Eplontersen is an investigational antisense medicine designed to inhibit production of transthyretin (TTR), a protein that forms the amyloid deposits that cause debilitating nerve damage throughout the body. Eplontersen utilizes Ionis' advanced LIgand Conjugated Antisense (LICA) technology. In a Phase 1 clinical trial, patients treated with eplontersen experienced reductions in TTR of up to 94 percent.
"The speed of enrollment in our pivotal NEURO-TTRansform study speaks to the urgent need for new treatment options for people living with hATTR amyloidosis," said Brett P. Monia, Ph.D., Ionis' chief executive officer. "Because eplontersen utilizes Ionis' LICA technology, it offers the advantages of high potency, convenient, infrequent dosing and an attractive safety and tolerability profile. We remain dedicated to advancing eplontersen as rapidly as possible and look forward to announcing results from a formal interim analysis by mid-year 2022, with NDA filing to potentially follow by year-end 2022."
Ionis is also studying eplontersen in the CARDIO-TTRansform Phase 3 study in patients with hereditary and wild-type cardiomyopathy (ATTR-CM).
For more information on the NEURO-TTRansform study, please visit: https://clinicaltrials.gov/ct2/show/NCT04136184.
About the NEURO-TTRansform Study
NEURO-TTRansform is a global, open-label, randomized study evaluating the efficacy and safety of eplontersen in patients with polyneuropathy due to hATTR amyloidosis. The study has enrolled adult patients with stage 1 or stage 2 polyneuropathy and will be compared to the historical placebo arm from the TEGSEDI® (inotersen) NEURO-TTR registrational study that Ionis completed in 2017. There will be a formal interim analysis at week 35 analyzing the co-primary efficacy endpoints of percent change from baseline in serum TTR concentration and change from baseline in mNIS+7.

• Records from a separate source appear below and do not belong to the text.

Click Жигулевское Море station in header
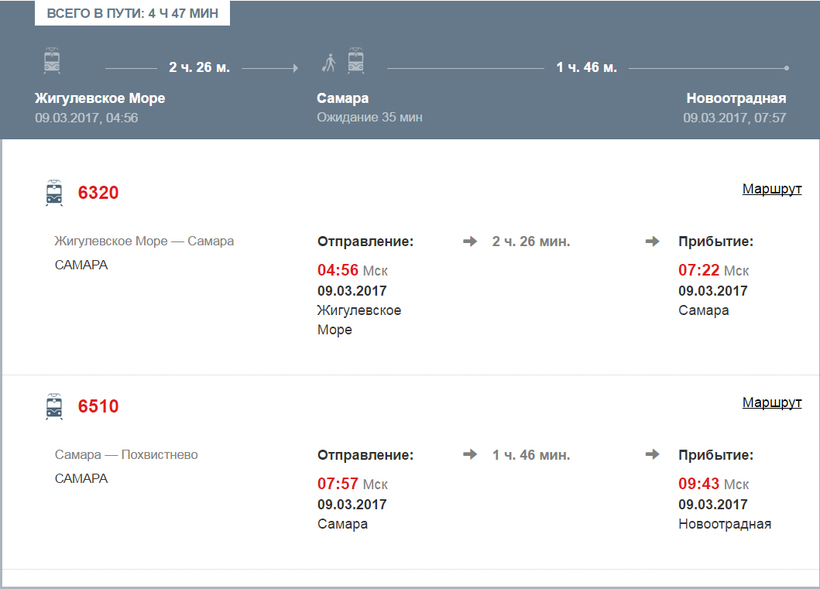Image resolution: width=820 pixels, height=589 pixels. (100, 98)
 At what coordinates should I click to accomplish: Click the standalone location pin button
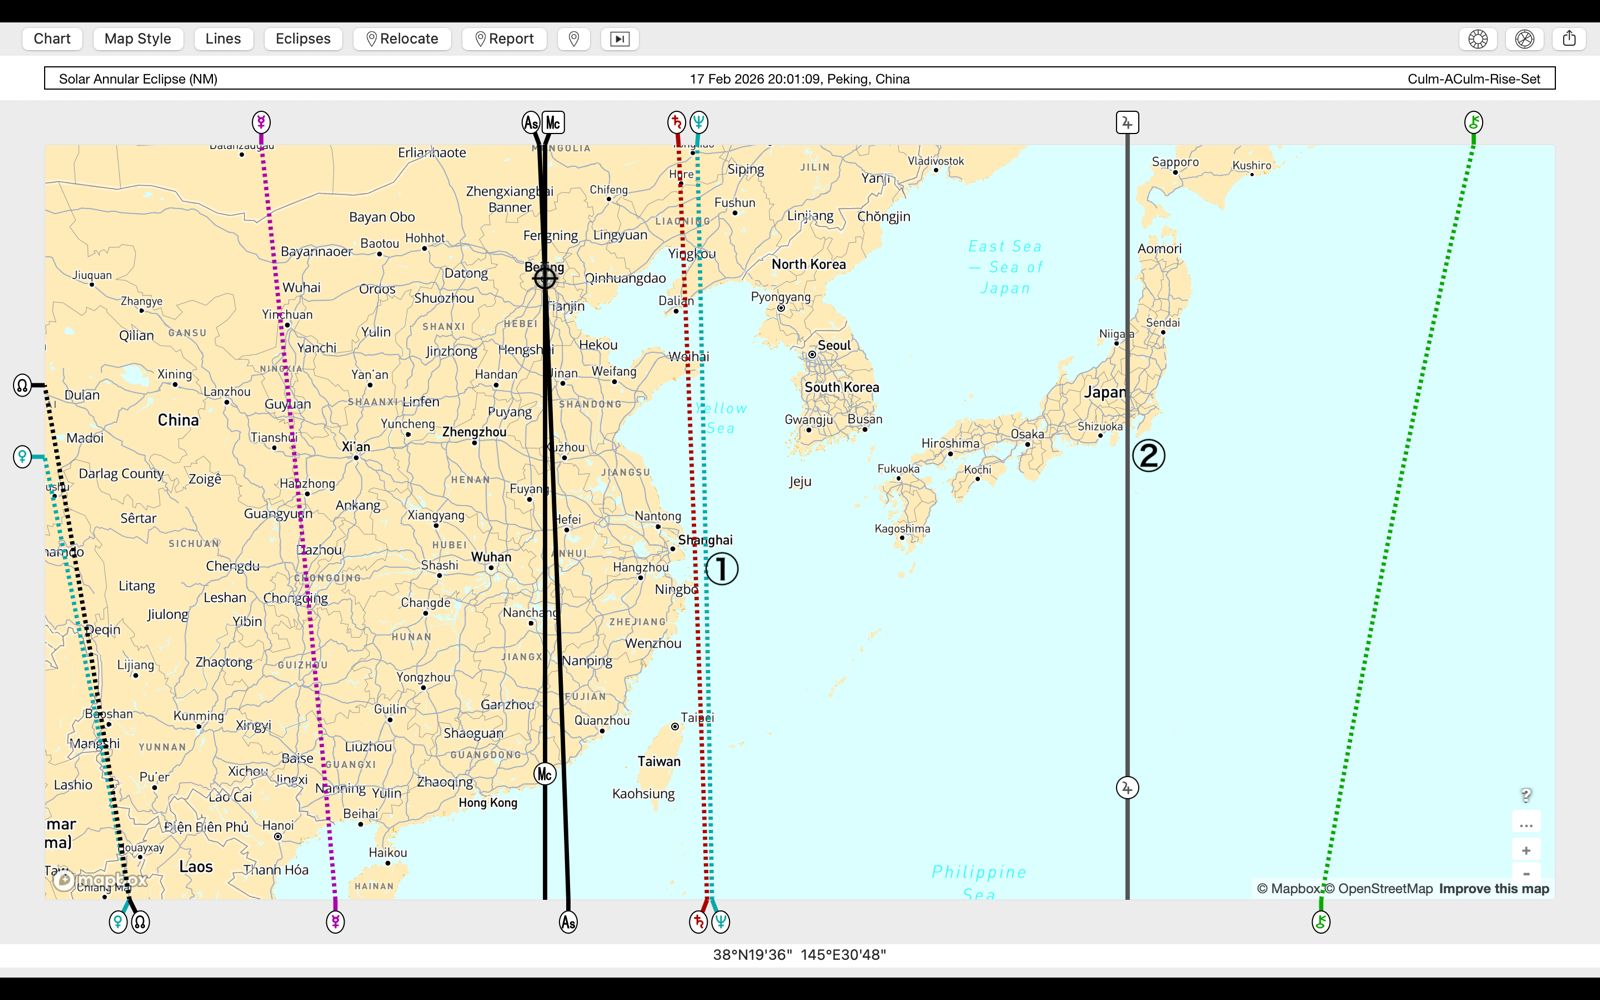pos(574,39)
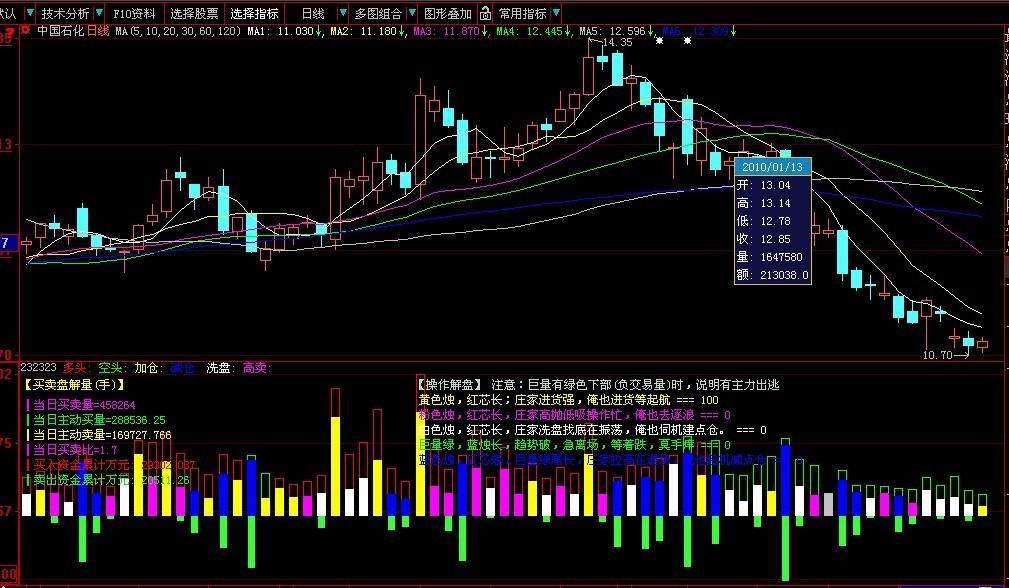
Task: Click the MA4 12.445 down arrow indicator
Action: click(x=568, y=31)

The final primary endpoint analysis will be completed at week 66 and all patients will be followed until week 85 when they will have the option to transition into the open label extension study.

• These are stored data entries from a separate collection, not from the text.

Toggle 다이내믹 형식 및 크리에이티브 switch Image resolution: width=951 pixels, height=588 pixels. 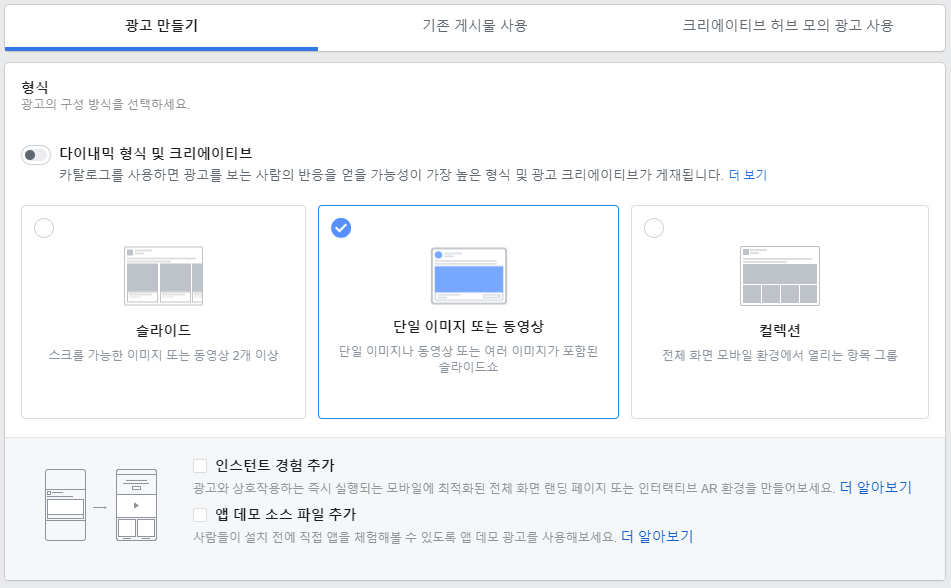[x=36, y=155]
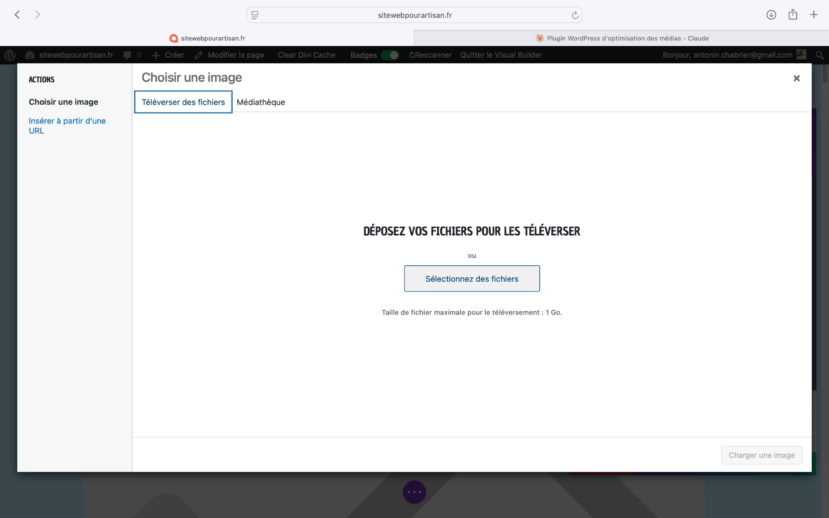Screen dimensions: 829x518
Task: Switch to the Médiathèque tab
Action: coord(261,102)
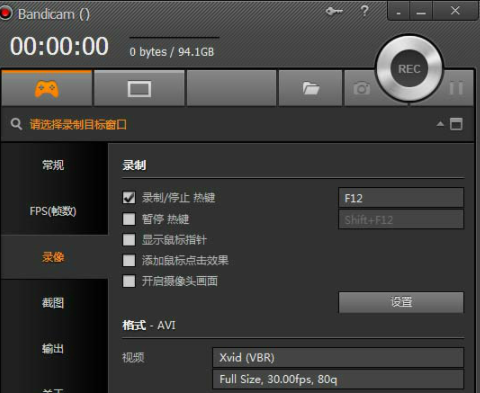Switch to the 常规 settings tab

tap(53, 165)
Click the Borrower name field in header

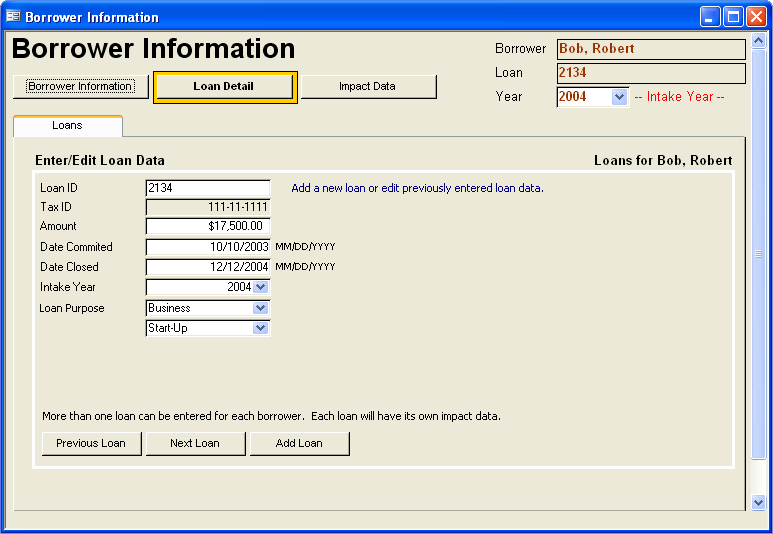[x=650, y=49]
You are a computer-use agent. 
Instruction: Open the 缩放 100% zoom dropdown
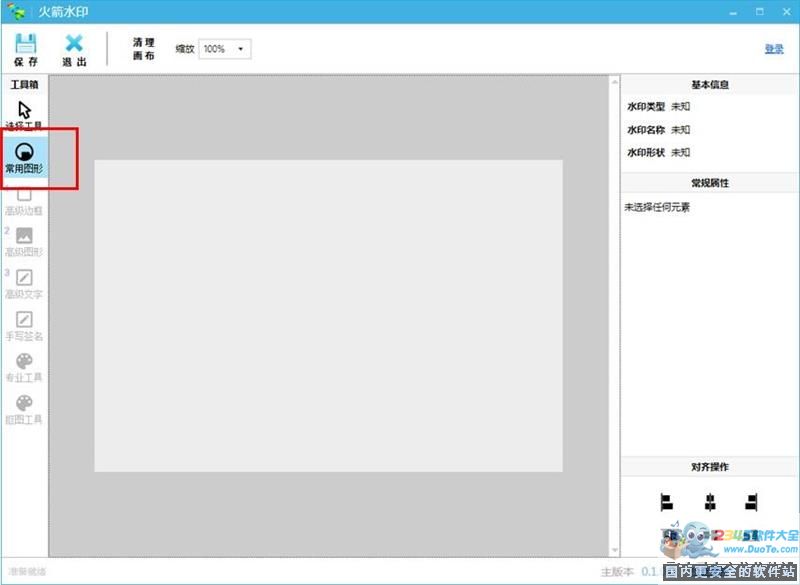pyautogui.click(x=224, y=49)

The co-primary efficacy endpoints at week 66 are:
- Percent change from baseline in serum TTR concentration
- Change from baseline in the modified Neuropathy Impairment Score +7 (mNIS+7), a measure of neuropathic disease progression
- Change from baseline in the Norfolk Quality of Life Questionnaire-Diabetic Neuropathy (Norfolk QoL-DN)
About Eplontersen
Eplontersen is an antisense drug that uses Ionis' advanced Ligand Conjugated Antisense, or LICA, technology designed to inhibit the production of the transthyretin (TTR) protein at its source. Eplontersen is in development to treat a broad population of patients with both hereditary and wild-type forms of transthyretin amyloidosis, or ATTR amyloidosis.

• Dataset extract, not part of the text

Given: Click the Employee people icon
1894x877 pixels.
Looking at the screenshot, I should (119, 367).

About Hereditary Transthyretin (hATTR) Amyloidosis
hATTR amyloidosis is a severe, progressive, and life-threatening disease caused by the abnormal formation of the TTR protein and aggregation of TTR amyloid deposits in various tissues and organs throughout the body, including in peripheral nerves, the heart and intestinal tract. The progressive accumulation of TTR amyloid deposits in these organs often leads to intractable peripheral sensorimotor neuropathy, autonomic neuropathy, and/or cardiomyopathy, as well as other disease manifestations. hATTR amyloidosis causes significant morbidity and progressive decline in quality of life, severely impacting activities of daily living. The disease often progresses rapidly and can lead to premature death. The median survival is 4.7 years following diagnosis.
About Ionis Pharmaceuticals, Inc.
For more than 30 years, Ionis has been the leader in RNA-targeted therapy, pioneering new markets and changing standards of care with its novel antisense technology. Ionis currently has three marketed medicines and a premier late-stage pipeline highlighted by industry-leading neurological and cardiometabolic franchises. Our scientific innovation began and continues with the knowledge that sick people depend on us, which fuels our vision of becoming one of the most successful biotechnology companies.
To learn more about Ionis, visit www.ionispharma.com and follow us on twitter @ionispharma.
Ionis' Forward-looking Statement
This press release includes forward-looking statements regarding Ionis' business, the therapeutic and commercial potential of Ionis' technologies, eplontersen and other products in development. Any statement describing Ionis' goals, expectations, financial or other projections, intentions or beliefs is a forward-looking statement and should be considered an at-risk statement. Such statements are subject to certain risks and uncertainties, including those related to the impact COVID-19 could have on our business, and including but not limited to those related to our commercial products and the medicines in our pipeline, and particularly those inherent in the process of discovering, developing and commercializing medicines that are safe and effective for use as human therapeutics, and in the endeavor of building a business around such medicines. Ionis' forward-looking statements also involve assumptions that, if they never materialize or prove correct, could cause its results to differ materially from those expressed or implied by such forward-looking statements.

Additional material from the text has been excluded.